30/05/2016

Viagens na minha terra - Sopa de cação



O cação, tanto quanto me recordo, nunca esteve presente na mesa da minha família e a primeira imagem que tenho deles, é de os ver na Nazaré, pendurados como peúgas, na corda da roupa a secar. 
Eu era então um miúdo de sandálias, fato de banho tipo cueca e o eterno chapéu de palha, a quem tudo espantava e que ficava a olhar para as janelas, sem entender bem qual era a ideia de ter ali pequenos tubarões pendurados. 

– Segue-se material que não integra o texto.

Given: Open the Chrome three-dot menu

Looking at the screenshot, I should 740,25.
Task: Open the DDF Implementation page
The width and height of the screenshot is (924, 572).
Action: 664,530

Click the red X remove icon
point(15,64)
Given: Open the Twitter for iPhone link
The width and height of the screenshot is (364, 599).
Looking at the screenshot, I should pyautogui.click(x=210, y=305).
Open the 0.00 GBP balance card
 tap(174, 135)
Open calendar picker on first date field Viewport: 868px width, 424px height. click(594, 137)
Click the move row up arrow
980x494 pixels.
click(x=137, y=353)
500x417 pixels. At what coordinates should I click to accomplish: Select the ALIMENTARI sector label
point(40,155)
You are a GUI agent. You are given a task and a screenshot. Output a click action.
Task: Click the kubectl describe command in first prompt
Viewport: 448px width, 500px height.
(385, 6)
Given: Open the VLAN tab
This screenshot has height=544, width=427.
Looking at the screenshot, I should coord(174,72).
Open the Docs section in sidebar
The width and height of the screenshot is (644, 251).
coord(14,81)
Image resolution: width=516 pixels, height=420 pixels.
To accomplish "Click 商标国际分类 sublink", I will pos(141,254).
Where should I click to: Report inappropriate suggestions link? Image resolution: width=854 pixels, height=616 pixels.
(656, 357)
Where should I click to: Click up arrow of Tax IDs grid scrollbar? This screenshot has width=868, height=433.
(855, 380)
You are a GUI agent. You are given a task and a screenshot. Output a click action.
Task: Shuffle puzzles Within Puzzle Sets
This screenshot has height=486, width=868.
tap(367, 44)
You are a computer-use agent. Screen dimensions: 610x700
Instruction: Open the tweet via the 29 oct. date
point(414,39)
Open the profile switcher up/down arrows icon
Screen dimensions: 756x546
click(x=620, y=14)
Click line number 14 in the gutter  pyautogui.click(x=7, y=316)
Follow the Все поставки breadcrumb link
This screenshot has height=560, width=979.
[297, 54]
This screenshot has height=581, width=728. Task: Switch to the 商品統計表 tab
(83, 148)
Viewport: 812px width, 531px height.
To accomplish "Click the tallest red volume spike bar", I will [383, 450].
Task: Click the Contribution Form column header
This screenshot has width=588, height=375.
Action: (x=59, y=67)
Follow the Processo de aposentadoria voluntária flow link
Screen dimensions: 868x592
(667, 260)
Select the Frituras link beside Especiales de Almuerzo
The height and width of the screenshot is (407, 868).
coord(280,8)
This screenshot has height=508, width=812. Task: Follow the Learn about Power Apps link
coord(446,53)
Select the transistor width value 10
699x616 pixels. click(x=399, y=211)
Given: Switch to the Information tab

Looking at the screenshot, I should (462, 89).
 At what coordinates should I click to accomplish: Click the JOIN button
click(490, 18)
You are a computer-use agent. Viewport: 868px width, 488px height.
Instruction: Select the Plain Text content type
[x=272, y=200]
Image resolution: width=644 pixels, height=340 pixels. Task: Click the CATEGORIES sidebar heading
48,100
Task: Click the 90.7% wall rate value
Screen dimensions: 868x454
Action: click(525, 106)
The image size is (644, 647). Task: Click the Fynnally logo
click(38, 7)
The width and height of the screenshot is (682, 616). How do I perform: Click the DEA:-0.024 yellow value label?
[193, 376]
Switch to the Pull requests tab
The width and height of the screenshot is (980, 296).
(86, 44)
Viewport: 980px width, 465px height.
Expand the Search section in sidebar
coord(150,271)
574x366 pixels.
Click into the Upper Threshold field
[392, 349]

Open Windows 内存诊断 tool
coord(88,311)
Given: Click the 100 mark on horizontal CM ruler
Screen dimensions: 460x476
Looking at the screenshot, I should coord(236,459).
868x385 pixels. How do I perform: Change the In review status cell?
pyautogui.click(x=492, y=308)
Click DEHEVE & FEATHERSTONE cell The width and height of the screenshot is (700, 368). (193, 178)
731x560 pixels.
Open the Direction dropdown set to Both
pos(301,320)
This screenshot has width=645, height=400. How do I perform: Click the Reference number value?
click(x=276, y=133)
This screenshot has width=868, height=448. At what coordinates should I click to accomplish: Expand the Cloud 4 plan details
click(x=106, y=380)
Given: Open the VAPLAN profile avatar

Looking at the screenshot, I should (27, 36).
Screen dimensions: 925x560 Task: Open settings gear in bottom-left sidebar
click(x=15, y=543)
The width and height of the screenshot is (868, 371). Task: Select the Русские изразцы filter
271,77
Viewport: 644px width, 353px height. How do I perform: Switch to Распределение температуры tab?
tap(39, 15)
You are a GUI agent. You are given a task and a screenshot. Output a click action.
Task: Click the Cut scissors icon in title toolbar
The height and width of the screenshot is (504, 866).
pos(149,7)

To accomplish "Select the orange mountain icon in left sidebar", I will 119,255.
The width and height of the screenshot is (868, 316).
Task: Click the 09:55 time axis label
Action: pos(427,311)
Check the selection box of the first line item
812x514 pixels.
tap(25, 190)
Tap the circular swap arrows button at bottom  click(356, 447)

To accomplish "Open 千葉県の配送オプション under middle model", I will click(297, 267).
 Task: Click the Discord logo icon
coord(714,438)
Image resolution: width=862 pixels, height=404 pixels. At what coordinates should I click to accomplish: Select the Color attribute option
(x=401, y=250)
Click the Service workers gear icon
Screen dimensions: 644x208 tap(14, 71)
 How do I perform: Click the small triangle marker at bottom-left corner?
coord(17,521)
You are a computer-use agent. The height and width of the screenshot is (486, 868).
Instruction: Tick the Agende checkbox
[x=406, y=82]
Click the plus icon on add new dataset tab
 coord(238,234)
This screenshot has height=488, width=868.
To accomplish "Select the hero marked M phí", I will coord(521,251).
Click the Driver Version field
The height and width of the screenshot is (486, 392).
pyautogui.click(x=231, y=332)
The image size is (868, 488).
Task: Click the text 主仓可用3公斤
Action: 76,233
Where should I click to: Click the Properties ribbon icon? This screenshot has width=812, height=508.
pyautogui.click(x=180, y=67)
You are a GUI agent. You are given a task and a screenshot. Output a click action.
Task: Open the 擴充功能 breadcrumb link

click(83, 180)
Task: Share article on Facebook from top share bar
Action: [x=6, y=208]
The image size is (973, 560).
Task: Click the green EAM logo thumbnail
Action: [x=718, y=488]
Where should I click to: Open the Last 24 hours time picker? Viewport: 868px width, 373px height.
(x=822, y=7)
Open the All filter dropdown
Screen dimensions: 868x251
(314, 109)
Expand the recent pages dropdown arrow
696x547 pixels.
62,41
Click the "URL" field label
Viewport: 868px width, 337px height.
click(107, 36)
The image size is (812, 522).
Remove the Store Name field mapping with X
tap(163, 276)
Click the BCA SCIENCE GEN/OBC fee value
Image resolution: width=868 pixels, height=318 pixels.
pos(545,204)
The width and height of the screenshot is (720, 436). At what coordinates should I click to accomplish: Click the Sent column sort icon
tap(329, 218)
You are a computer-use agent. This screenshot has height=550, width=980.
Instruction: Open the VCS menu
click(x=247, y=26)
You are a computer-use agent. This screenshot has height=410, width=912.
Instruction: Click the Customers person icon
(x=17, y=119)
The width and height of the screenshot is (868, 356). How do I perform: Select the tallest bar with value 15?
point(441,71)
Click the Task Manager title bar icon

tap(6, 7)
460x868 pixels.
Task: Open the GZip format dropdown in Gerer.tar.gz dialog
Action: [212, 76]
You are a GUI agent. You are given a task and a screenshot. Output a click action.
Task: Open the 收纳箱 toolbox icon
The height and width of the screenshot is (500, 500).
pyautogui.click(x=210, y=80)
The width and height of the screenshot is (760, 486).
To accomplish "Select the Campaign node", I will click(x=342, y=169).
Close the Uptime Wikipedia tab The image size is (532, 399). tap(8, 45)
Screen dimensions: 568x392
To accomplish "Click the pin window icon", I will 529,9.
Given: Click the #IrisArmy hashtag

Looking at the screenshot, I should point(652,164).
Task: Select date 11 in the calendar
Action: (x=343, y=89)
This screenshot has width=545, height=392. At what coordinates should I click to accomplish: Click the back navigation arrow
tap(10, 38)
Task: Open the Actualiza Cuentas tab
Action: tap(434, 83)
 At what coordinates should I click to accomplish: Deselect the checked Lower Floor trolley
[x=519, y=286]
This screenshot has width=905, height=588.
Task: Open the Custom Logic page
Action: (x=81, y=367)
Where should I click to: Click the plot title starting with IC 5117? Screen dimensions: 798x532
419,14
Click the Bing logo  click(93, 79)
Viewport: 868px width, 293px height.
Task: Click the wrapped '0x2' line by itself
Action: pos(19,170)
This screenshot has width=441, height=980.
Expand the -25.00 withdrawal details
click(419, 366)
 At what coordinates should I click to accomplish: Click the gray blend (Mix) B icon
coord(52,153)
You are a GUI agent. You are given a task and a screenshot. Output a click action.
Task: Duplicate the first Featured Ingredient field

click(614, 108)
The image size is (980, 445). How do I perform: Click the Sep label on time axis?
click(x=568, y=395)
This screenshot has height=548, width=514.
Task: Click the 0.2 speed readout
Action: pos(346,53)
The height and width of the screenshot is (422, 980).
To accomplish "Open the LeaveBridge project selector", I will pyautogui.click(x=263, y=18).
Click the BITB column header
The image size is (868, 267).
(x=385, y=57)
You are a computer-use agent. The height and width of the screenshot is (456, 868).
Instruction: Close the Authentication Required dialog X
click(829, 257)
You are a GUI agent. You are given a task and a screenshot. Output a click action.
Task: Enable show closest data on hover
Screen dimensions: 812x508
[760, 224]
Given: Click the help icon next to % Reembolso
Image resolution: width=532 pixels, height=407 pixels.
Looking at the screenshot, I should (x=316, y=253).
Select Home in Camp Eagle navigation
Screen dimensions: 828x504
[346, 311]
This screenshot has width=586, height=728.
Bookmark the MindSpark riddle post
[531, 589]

Esta viagem tem , na minha cabeça, dois pontos de partida. O cação e a açorda (ou sopa) alentejana.
Essa açorda, foi durante muito tempo, uma das poucas referências a uma culinária “externa” que, por algum motivo, incluía o nome da região de origem.   
Volta e meia, a pouca vontade de comer que o meu pai sempre demonstrou, dava-lhe para querer uma destas sopas de pouca substância. Das outras sopas que enchiam quase em segredo as cozinhas alentejanas, eu então nada sabia. 
Para esta sopa de pão e água, convocavam-se os coentros, visita rara nesses tempos e que hoje eu uso como se tivesse nascido num campo cheio deles.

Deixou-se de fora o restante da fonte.